AT THE HEART of the mess sits Felix Humble, described in the script, blandly, as "an overweight but not unattractive man of about 35," a stuttering man-child made livid by the dismantling of a few beehives belonging to his recently deceased father. And while "To bee or not to bee" doesn't quite qualify as one of the great dramatic questions, it forms a worthy fulcrum for the Washington premiere of British playwright Charlotte Jones's comedy "Humble Boy."
"As a character in the play puts it, aerodynamically, bumblebees aren't supposed to fly because they're too heavy and their wings are off kilter, but they fly anyway," says Bruce Nelson, the not very overweight, not unattractive man of 39 who plays Felix in Washington Stage Guild's production. The target of Jones's analogy is of course Felix, an aspiring astrophysicist stuck in the purgatory of research fellowship, but also his mother, Flora (Jewell Robinson), the woman who had the hives removed, an action apparently taken mere minutes after her husband's death.

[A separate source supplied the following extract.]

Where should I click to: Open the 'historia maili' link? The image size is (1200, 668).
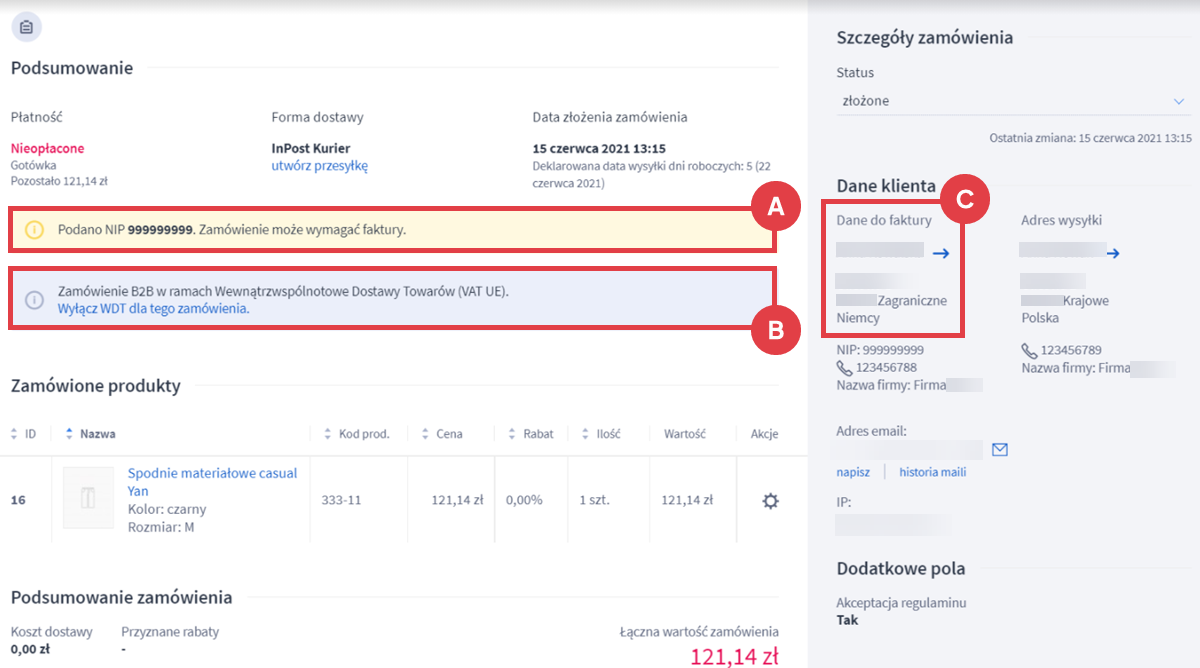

Felix Humble (played by Bruce Nelson), center, talks to George Pye (John Dow), as his mother Flora Humble (Jewell Robinson) looks on in Washington Stage Guild's "Humble Boy."
(Susan Biddle -- The Washington Post)
"I got rid of the bees on professional advice. They were swarming," says Flora, though in truth it is George Pye (John Dow) who is swarming; it is George with whom she was having an affair right under her entomologist husband's nose, and George for whom she has just endured a nose job despite her advanced age. The jokes emerge from Flora's rather malicious disregard for such things as the urn housing her husband's ashes, but also her contempt for Felix's scientific bent. ("If I had been Marie Curie, I would have used my Bunsen burner to make creme brulee.") Still, a parent lambasting a child can be funny for only so long -- even in the theater -- at which point things become alarming, and stage plays infinitely more interesting.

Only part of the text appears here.